Chiusa la tre giorni del workshop Aeit

NAPOLI – E’ stata dedicata alle eccellenze nel settore dello sviluppo sostenibile, presentate dalle aziende e dagli enti di ricerca, la terza e conclusiva giornata della Conferenza Internazionale Aeit su “Lo sviluppo sostenibile del Mediterraneo” svoltasi a Napoli.
“Da anni i progetti di ricerca più significativi si svolgono nell’ambito di programmi per i quali l’Unione Europa stanzia fondi molto rilevanti – ha dichiarato Nicola Mazzocca, direttore del Dipartimento di Ingegneria Elettrica e delle Tecnologie dell’Informazione (Dieti) – anche se tra i fondi europei e quelli regionali esiste una distinzione fondamentale per chi deve investire nella ricerca: nel primo caso, le finanze vengono stanziate solo a conclusione del progetto mentre, nel secondo, i finanziamenti sono erogati quasi immediatamente una volta presentato e analizzato il piano di lavoro. In quest’ultima ipotesi, il programma può essere eseguito senza alcun tipo di difficoltà economica”.

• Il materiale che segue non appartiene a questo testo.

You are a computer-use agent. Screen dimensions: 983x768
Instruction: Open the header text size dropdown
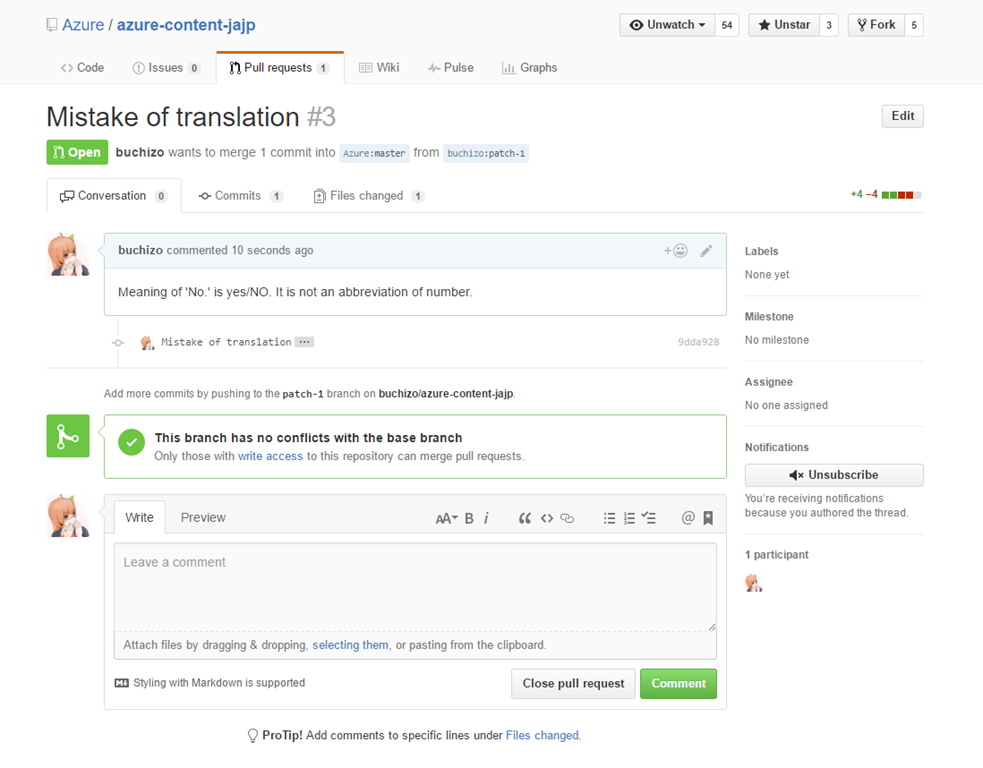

“L’innovazione tecnologica, le nuove scoperte e la meccanizzazione – rimarca il presidente dei Periti Industriali di Napoli Maurizio Sansone – sono i tre fattori con i quali si dovrà far sempre di più i conti nei processi produttivi sostenibili, elementi che dovranno essere al centro di una vera e propria azione strategica per lo sviluppo dell’area del Mediterraneo e non solo”
Francesco Gagliardi, Presidente Comitato Scientifico del Convegno, in chiusura dei lavori, ha sottolineato i tanti spunti, suggerimenti e consigli relativi alle quattro aree tematiche analizzate in questi tre giorni.
“Il Mediterraneo, la Supergrid Euro-Mediterranea, Mega City e Smart City e la Ricerca nella Prospettiva Euro-Mediterranea sono le chiavi per accedere ad attività capaci di contribuire allo sviluppo e alla diffusione della cultura e della tecnologia in settori di sempre maggiore rilevanza”, aggiunge Gagliardi per il quale “gli investimenti nei settori dell’elettronica, dell’informatica, dell’automazione e delle telecomunicazioni renderanno possibile realizzare nel bacino del Mediterraneo la più grande supergrid energetica sostenibile del mondo”.